(Items listed in a dataset)
^^^^^^^^

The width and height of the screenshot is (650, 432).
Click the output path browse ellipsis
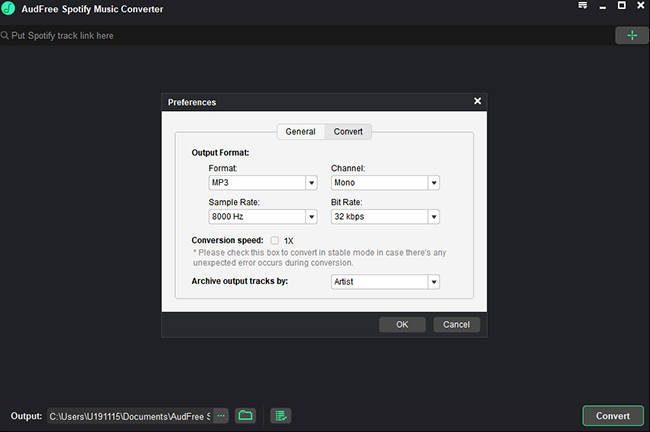pos(221,415)
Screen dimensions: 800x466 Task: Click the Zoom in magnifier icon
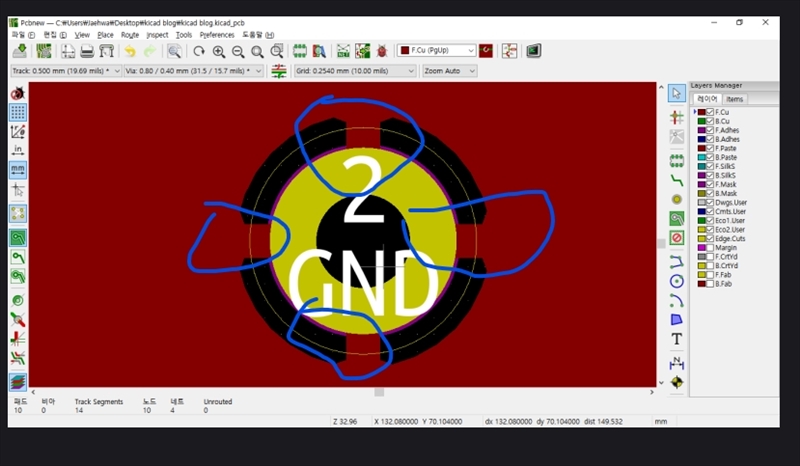click(219, 50)
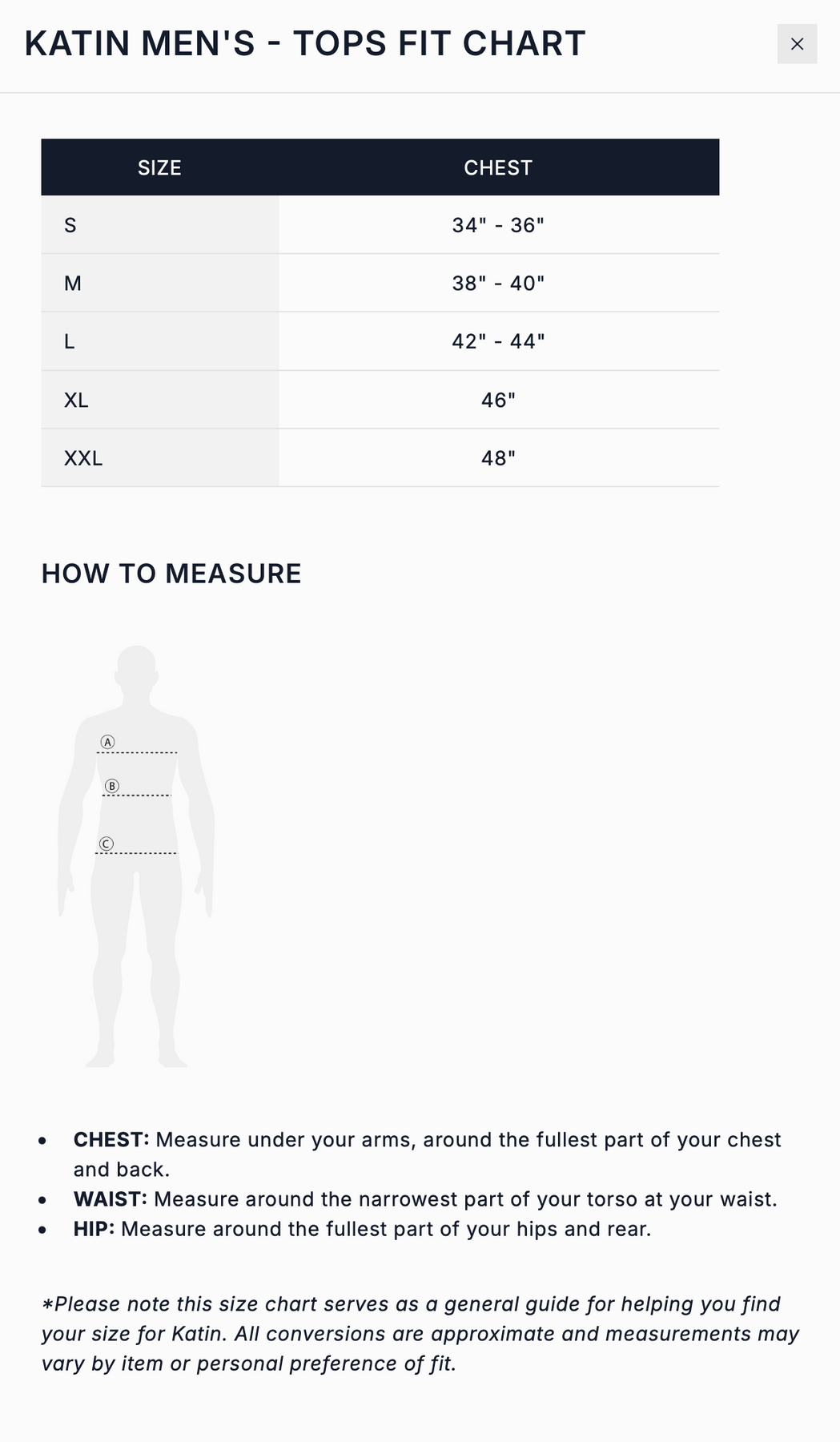Screen dimensions: 840x1442
Task: Click the HOW TO MEASURE heading
Action: pos(171,574)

^^^^^^^^

### Aim of the task
In the answer, include exactly the lines from the one containing "Click the output path browse ellipsis" through the end of the records above and no pictures at all.

### Solution
Click the output path browse ellipsis
pos(221,415)
Screen dimensions: 800x466 Task: Click the Zoom in magnifier icon
click(219, 50)
Screen dimensions: 840x1442
Task: Click the HOW TO MEASURE heading
Action: pos(171,574)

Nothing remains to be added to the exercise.